(Pointing records for text and elements)
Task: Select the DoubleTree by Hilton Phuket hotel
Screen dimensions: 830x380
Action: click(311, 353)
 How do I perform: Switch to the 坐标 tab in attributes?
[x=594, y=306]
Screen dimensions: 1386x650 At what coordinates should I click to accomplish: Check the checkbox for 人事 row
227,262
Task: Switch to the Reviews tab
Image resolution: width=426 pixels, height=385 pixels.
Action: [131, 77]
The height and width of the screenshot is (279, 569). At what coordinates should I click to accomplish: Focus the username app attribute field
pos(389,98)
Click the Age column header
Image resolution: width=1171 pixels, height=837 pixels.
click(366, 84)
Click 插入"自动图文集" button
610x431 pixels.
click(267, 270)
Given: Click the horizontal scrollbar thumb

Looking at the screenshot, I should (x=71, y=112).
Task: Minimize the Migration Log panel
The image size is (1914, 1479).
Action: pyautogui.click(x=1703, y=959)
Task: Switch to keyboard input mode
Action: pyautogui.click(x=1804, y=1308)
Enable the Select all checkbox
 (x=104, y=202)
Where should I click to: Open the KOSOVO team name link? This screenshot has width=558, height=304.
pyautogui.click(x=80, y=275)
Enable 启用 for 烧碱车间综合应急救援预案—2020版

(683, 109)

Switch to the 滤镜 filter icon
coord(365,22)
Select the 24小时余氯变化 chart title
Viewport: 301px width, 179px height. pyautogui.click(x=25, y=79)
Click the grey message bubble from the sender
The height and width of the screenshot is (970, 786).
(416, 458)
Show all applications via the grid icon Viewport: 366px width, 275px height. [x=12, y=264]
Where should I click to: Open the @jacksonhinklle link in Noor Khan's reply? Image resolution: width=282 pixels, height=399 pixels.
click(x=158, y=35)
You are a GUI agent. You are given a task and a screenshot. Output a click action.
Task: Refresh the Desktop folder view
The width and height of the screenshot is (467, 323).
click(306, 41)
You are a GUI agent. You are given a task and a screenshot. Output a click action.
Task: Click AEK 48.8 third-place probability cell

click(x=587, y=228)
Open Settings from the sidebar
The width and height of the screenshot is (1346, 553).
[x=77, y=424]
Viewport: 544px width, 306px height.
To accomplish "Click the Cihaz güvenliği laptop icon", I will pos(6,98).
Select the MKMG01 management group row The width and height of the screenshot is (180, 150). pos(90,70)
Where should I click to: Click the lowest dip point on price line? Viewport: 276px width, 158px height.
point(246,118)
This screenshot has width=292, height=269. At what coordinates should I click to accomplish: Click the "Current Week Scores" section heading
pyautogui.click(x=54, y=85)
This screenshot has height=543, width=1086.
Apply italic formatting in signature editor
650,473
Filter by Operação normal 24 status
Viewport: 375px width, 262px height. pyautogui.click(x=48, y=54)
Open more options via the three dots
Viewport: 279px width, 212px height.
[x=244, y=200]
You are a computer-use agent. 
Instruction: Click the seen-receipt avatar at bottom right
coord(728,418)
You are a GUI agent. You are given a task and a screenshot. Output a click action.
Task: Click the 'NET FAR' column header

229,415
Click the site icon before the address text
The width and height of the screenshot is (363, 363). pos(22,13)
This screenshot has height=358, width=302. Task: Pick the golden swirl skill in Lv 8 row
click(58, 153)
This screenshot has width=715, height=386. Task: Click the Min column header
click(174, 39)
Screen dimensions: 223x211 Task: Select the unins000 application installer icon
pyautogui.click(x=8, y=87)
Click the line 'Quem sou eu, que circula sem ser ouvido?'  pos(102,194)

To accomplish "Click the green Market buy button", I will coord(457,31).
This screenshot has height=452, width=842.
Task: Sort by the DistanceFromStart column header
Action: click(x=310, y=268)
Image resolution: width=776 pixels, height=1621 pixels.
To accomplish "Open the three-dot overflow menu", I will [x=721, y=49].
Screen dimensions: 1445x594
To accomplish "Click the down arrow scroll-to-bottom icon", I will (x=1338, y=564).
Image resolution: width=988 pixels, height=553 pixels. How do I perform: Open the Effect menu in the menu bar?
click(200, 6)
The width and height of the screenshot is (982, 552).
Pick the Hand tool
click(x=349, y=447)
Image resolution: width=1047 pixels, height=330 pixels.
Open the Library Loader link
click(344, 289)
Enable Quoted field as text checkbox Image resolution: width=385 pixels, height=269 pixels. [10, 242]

▶ [The task] Could you repeat every line of the records above exactly as they appear?

▶ [Reply to the task]
Task: Select the DoubleTree by Hilton Phuket hotel
Screen dimensions: 830x380
Action: click(311, 353)
 How do I perform: Switch to the 坐标 tab in attributes?
[x=594, y=306]
Screen dimensions: 1386x650 At what coordinates should I click to accomplish: Check the checkbox for 人事 row
227,262
Task: Switch to the Reviews tab
Image resolution: width=426 pixels, height=385 pixels.
Action: [131, 77]
The height and width of the screenshot is (279, 569). At what coordinates should I click to accomplish: Focus the username app attribute field
pos(389,98)
Click the Age column header
Image resolution: width=1171 pixels, height=837 pixels.
click(366, 84)
Click 插入"自动图文集" button
610x431 pixels.
click(267, 270)
Given: Click the horizontal scrollbar thumb

Looking at the screenshot, I should (x=71, y=112).
Task: Minimize the Migration Log panel
The image size is (1914, 1479).
Action: pyautogui.click(x=1703, y=959)
Task: Switch to keyboard input mode
Action: pyautogui.click(x=1804, y=1308)
Enable the Select all checkbox
 (x=104, y=202)
Where should I click to: Open the KOSOVO team name link? This screenshot has width=558, height=304.
pyautogui.click(x=80, y=275)
Enable 启用 for 烧碱车间综合应急救援预案—2020版

(683, 109)

Switch to the 滤镜 filter icon
coord(365,22)
Select the 24小时余氯变化 chart title
Viewport: 301px width, 179px height. pyautogui.click(x=25, y=79)
Click the grey message bubble from the sender
The height and width of the screenshot is (970, 786).
(416, 458)
Show all applications via the grid icon Viewport: 366px width, 275px height. [x=12, y=264]
Where should I click to: Open the @jacksonhinklle link in Noor Khan's reply? Image resolution: width=282 pixels, height=399 pixels.
click(x=158, y=35)
You are a GUI agent. You are given a task and a screenshot. Output a click action.
Task: Refresh the Desktop folder view
The width and height of the screenshot is (467, 323).
click(306, 41)
You are a GUI agent. You are given a task and a screenshot. Output a click action.
Task: Click AEK 48.8 third-place probability cell

click(x=587, y=228)
Open Settings from the sidebar
The width and height of the screenshot is (1346, 553).
[x=77, y=424]
Viewport: 544px width, 306px height.
To accomplish "Click the Cihaz güvenliği laptop icon", I will pos(6,98).
Select the MKMG01 management group row The width and height of the screenshot is (180, 150). pos(90,70)
Where should I click to: Click the lowest dip point on price line? Viewport: 276px width, 158px height.
point(246,118)
This screenshot has width=292, height=269. At what coordinates should I click to accomplish: Click the "Current Week Scores" section heading
pyautogui.click(x=54, y=85)
This screenshot has height=543, width=1086.
Apply italic formatting in signature editor
650,473
Filter by Operação normal 24 status
Viewport: 375px width, 262px height. pyautogui.click(x=48, y=54)
Open more options via the three dots
Viewport: 279px width, 212px height.
[x=244, y=200]
You are a computer-use agent. 
Instruction: Click the seen-receipt avatar at bottom right
coord(728,418)
You are a GUI agent. You are given a task and a screenshot. Output a click action.
Task: Click the 'NET FAR' column header

229,415
Click the site icon before the address text
The width and height of the screenshot is (363, 363). pos(22,13)
This screenshot has height=358, width=302. Task: Pick the golden swirl skill in Lv 8 row
click(58, 153)
This screenshot has width=715, height=386. Task: Click the Min column header
click(174, 39)
Screen dimensions: 223x211 Task: Select the unins000 application installer icon
pyautogui.click(x=8, y=87)
Click the line 'Quem sou eu, que circula sem ser ouvido?'  pos(102,194)

To accomplish "Click the green Market buy button", I will coord(457,31).
This screenshot has height=452, width=842.
Task: Sort by the DistanceFromStart column header
Action: click(x=310, y=268)
Image resolution: width=776 pixels, height=1621 pixels.
To accomplish "Open the three-dot overflow menu", I will [x=721, y=49].
Screen dimensions: 1445x594
To accomplish "Click the down arrow scroll-to-bottom icon", I will (x=1338, y=564).
Image resolution: width=988 pixels, height=553 pixels. How do I perform: Open the Effect menu in the menu bar?
click(200, 6)
The width and height of the screenshot is (982, 552).
Pick the Hand tool
click(x=349, y=447)
Image resolution: width=1047 pixels, height=330 pixels.
Open the Library Loader link
click(344, 289)
Enable Quoted field as text checkbox Image resolution: width=385 pixels, height=269 pixels. [10, 242]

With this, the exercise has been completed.